**PROVIDED DATA**.
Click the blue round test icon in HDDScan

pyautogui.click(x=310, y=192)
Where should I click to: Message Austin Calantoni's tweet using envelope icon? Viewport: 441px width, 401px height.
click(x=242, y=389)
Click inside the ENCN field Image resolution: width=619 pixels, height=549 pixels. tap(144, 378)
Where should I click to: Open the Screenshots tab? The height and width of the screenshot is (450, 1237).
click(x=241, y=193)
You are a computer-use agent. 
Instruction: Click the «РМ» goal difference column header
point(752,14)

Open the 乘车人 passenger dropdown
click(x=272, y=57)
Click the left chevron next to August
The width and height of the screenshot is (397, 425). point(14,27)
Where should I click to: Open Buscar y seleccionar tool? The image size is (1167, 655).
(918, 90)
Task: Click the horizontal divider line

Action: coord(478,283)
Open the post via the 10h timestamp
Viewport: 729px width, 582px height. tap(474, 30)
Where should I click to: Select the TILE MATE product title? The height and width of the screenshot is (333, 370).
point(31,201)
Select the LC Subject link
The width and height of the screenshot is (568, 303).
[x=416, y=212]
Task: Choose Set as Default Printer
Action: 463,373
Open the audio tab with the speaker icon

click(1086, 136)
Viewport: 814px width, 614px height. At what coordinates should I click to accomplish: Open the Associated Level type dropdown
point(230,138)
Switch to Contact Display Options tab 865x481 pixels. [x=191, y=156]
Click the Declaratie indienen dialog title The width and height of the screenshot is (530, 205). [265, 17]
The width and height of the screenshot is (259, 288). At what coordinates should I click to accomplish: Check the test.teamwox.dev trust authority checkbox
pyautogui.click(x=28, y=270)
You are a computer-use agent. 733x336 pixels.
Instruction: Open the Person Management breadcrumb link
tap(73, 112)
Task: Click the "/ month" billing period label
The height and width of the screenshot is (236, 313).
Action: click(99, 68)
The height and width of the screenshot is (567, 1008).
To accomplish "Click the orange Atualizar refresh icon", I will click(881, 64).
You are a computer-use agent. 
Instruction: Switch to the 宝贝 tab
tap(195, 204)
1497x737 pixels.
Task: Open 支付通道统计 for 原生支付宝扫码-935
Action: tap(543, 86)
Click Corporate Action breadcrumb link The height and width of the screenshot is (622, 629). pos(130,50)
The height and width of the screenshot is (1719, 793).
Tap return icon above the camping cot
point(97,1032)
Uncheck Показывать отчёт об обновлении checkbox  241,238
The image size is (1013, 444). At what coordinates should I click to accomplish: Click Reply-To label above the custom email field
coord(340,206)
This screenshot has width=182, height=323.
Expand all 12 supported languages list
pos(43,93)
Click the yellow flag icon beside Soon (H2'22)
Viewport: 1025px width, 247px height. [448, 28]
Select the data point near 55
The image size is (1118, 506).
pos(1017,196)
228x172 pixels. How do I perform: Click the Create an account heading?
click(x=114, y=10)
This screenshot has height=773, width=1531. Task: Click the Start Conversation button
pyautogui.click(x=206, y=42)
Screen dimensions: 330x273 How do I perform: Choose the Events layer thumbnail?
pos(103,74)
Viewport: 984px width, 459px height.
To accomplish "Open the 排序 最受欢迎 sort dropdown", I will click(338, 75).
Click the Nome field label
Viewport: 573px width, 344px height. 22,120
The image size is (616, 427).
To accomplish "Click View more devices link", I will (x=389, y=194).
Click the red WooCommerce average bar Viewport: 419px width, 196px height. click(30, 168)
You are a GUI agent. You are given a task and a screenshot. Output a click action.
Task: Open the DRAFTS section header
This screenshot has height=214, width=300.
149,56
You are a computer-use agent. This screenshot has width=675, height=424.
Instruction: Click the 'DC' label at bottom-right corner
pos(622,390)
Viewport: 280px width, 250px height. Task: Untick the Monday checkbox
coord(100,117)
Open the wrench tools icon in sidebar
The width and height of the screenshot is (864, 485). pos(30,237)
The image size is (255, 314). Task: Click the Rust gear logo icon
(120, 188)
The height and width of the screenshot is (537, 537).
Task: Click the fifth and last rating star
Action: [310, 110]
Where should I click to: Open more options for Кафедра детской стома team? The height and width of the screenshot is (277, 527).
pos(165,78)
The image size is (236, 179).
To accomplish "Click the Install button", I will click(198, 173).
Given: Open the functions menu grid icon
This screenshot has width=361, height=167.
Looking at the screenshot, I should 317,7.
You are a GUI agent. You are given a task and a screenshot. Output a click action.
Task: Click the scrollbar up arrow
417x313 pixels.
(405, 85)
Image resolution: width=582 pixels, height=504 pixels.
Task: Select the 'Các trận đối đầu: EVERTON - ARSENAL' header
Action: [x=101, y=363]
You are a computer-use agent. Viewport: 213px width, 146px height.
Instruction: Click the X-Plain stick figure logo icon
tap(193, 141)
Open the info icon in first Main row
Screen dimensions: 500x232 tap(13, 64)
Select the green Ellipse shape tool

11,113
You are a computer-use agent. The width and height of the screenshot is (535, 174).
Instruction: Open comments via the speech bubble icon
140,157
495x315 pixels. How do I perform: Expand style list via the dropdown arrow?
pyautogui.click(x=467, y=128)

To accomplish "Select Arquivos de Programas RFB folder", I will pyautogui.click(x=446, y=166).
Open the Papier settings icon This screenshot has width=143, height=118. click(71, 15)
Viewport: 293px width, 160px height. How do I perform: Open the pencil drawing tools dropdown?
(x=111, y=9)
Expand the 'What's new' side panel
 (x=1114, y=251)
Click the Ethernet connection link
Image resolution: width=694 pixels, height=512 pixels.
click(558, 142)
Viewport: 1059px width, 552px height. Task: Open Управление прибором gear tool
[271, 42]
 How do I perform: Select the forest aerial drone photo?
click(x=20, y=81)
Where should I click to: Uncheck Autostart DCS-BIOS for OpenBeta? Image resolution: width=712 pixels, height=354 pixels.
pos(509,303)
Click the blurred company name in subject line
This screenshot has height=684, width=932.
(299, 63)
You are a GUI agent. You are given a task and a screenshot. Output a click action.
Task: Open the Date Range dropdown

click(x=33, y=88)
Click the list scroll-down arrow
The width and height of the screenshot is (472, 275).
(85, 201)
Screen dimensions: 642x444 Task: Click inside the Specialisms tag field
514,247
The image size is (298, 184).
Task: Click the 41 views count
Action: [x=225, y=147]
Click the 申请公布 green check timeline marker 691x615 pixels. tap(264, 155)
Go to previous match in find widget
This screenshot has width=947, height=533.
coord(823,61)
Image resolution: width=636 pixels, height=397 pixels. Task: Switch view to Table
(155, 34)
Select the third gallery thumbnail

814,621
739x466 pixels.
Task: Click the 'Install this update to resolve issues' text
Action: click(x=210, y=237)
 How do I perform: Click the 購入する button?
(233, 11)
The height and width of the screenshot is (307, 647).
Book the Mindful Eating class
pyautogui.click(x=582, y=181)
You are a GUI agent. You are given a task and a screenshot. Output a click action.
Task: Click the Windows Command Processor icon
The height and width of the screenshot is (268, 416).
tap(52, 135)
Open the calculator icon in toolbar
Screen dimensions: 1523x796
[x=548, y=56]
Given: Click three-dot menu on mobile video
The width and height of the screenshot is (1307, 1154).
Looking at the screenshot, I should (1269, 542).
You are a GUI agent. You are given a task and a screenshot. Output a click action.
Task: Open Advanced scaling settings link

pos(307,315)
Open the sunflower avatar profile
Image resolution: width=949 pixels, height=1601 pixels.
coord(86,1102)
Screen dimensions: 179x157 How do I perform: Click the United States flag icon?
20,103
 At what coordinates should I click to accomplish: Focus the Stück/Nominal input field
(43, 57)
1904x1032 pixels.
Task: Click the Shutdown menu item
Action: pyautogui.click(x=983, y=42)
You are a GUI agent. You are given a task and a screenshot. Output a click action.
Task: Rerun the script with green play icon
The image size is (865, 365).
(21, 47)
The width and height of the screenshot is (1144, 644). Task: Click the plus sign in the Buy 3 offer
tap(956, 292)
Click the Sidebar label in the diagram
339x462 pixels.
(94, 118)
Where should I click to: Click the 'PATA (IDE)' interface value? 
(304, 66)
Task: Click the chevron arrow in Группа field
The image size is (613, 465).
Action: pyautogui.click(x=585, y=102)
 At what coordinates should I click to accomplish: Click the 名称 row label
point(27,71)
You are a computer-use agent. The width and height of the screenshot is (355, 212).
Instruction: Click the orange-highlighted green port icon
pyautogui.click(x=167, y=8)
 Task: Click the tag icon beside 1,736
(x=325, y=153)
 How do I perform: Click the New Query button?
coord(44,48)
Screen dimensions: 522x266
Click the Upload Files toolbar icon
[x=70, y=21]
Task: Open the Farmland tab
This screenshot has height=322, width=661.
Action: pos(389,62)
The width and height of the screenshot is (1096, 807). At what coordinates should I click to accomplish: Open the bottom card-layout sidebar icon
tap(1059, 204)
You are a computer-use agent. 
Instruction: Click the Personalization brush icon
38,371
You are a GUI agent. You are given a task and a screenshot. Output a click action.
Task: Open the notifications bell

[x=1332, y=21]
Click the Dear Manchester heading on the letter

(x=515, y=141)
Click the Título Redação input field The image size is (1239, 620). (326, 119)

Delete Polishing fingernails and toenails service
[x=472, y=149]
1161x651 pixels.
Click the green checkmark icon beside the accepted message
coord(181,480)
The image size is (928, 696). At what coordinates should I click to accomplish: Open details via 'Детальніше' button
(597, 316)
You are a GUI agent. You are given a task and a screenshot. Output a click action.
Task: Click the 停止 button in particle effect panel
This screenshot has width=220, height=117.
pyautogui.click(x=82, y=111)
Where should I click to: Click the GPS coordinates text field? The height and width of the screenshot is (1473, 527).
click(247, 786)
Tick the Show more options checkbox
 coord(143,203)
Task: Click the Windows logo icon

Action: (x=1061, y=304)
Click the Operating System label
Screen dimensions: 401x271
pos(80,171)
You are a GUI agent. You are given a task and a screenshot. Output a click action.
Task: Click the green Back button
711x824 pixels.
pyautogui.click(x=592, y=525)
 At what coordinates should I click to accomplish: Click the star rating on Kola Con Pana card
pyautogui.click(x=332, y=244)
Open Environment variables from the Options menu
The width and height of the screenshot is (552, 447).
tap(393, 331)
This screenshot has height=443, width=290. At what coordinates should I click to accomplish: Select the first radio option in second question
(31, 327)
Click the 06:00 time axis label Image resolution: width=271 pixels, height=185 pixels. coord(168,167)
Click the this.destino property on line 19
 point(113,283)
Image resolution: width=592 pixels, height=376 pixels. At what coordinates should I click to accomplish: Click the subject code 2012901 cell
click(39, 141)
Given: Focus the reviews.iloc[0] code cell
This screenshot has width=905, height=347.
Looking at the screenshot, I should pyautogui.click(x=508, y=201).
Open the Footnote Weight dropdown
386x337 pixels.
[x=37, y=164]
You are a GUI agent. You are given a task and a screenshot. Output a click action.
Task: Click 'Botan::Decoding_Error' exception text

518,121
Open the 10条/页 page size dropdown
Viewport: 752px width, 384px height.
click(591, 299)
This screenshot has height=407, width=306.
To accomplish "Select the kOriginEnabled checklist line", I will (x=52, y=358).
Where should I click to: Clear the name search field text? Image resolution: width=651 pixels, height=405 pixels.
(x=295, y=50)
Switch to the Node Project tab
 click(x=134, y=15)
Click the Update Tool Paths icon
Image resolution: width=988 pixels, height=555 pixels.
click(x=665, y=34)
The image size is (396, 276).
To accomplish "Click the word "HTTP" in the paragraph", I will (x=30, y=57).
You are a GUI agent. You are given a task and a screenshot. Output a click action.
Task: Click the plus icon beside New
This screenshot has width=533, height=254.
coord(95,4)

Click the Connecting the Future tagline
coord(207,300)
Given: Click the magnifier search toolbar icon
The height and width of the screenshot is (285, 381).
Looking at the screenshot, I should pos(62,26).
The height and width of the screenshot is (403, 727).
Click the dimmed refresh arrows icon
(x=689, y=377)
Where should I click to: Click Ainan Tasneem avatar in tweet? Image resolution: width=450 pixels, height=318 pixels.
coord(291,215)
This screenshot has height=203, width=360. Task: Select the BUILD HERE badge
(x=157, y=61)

**WHAT TO DO**.
Filter the records above and copy every line that contains the word "will".

**WRITTEN ANSWER**.
To accomplish "Click the orange Atualizar refresh icon", I will click(881, 64).
To accomplish "Open the 排序 最受欢迎 sort dropdown", I will click(338, 75).
To accomplish "Click View more devices link", I will (x=389, y=194).
To accomplish "Click the Install button", I will click(198, 173).
To accomplish "Select Arquivos de Programas RFB folder", I will pyautogui.click(x=446, y=166).
To accomplish "Select the kOriginEnabled checklist line", I will (x=52, y=358).
To accomplish "Click the word "HTTP" in the paragraph", I will (x=30, y=57).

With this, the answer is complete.